As a church of 200 or so, it didn't seem possible until we stumbled onto Mevo, an out of the box option that makes it easy to broadcast just about anything.
How It Works
The Mevo camera is small–about the size of a baseball. It connects to your wifi signal and to your phone, which enables you to stream video to Facebook and Youtube (as well as other services).
If you want to take your production to the next level you can send the signal to LiveStream, Mevo's software solution that allows you to create a professional production by integrating other cameras, graphics, and social media into the feed. The battery lasts about 1 hour and charges via USB. Additional add-ons are available that allow for 10 hours of battery life.
Automation Makes It Professional
The most amazing thing about Mevo is the automation that comes with the software.
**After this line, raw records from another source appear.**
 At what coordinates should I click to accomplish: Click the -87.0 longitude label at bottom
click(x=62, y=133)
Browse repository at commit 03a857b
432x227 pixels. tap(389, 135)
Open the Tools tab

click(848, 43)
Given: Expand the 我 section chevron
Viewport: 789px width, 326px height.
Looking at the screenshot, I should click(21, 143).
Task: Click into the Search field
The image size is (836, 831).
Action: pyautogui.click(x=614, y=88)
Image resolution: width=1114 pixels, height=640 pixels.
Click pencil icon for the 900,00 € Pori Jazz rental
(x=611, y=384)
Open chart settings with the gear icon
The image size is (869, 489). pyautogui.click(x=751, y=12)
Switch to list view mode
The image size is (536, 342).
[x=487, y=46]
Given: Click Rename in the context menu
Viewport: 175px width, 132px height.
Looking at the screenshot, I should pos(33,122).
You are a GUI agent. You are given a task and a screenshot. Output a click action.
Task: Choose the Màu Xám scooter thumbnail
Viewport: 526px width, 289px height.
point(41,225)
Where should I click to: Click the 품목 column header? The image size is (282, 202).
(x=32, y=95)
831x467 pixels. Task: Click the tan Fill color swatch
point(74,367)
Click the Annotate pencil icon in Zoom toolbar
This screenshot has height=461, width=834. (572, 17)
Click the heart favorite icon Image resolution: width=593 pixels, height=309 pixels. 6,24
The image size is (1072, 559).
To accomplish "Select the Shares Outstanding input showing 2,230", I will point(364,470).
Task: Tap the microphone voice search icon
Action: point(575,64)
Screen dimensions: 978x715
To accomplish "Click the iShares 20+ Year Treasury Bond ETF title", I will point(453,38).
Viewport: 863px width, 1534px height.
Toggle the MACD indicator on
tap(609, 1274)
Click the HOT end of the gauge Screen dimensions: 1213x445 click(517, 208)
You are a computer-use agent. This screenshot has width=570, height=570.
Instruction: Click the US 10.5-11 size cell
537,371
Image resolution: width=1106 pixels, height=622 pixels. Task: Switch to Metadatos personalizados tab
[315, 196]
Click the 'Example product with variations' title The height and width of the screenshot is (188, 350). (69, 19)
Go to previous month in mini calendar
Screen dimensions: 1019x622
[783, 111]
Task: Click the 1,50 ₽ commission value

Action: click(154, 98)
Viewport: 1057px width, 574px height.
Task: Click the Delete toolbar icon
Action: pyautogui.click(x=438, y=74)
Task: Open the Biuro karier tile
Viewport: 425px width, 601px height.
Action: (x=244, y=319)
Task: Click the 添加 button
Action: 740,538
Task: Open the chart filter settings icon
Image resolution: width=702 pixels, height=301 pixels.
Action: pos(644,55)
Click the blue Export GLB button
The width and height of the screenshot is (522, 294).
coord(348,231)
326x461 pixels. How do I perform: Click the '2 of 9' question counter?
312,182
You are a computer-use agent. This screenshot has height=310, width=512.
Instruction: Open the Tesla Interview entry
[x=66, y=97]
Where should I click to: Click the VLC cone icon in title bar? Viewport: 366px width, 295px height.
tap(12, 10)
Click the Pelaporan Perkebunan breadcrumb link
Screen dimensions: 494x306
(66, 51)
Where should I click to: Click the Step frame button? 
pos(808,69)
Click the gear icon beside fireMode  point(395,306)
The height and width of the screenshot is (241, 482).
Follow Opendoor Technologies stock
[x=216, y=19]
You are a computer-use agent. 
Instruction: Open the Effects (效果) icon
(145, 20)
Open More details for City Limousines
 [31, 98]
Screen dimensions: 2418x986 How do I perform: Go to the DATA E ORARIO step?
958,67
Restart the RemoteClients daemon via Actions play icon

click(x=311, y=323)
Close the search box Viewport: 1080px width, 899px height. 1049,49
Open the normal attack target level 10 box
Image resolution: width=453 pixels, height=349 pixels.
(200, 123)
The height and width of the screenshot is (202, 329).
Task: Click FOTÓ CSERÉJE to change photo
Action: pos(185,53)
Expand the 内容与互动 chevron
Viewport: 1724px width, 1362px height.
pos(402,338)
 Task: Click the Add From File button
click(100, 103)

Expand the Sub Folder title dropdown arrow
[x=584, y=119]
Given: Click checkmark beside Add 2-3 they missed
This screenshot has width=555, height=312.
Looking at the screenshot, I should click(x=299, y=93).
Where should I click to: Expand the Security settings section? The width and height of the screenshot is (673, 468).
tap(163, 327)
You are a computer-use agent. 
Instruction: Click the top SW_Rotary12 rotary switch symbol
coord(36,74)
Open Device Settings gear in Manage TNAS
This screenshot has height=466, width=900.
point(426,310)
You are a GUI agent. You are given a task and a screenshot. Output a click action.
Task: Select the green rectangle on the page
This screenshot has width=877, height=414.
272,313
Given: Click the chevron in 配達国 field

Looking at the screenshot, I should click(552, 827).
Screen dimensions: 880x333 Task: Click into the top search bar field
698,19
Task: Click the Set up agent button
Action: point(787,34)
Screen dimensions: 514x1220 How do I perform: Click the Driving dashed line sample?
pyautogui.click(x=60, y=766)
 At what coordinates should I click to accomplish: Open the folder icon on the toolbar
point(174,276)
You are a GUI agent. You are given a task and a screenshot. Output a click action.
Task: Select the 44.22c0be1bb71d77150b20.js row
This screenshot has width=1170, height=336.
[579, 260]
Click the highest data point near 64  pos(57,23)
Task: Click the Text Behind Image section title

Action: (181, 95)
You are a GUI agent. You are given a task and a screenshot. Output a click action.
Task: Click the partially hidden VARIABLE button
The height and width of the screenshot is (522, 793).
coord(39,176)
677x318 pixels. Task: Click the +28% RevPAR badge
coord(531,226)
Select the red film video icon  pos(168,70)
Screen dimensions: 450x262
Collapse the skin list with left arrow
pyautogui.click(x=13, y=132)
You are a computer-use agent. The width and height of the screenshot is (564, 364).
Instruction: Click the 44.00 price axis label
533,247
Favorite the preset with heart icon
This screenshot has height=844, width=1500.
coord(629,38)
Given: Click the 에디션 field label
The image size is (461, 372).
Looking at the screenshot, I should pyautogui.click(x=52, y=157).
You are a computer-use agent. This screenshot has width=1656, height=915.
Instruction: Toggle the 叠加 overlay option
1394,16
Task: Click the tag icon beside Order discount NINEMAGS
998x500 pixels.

The camera is able to detect faces and make flawless transitions between people that are on stage. For example, if you have a 5 piece worship team on stage, the Mevo will figure out how many people are involved and cut back and forth between them, all the while including group shots throughout. It seems unbelievable but it looks really professional! See an example of this.
Mevo Is Affordable
The price is $399 at Amazon for the starter setup. Truthfully, this is all you need to go live. If you want to extend the battery life and add a few bells and whistles to your setup then you can grab the “Pro Bundle” which includes the power boost and a case.
Considering the cost of an average professional camera these days and anything less than $1,000 seems like a steal.
If you decide to stream your worship services live then check out Mevo. So far it's been working great and we plan to unveil our streaming worship service in about a month. For the cost, I think it's a no-brainer. Check on your internet connection, you'll need at least 1.5Mpbs to broadcast in standard mode, and about twice that to broadcast in HD.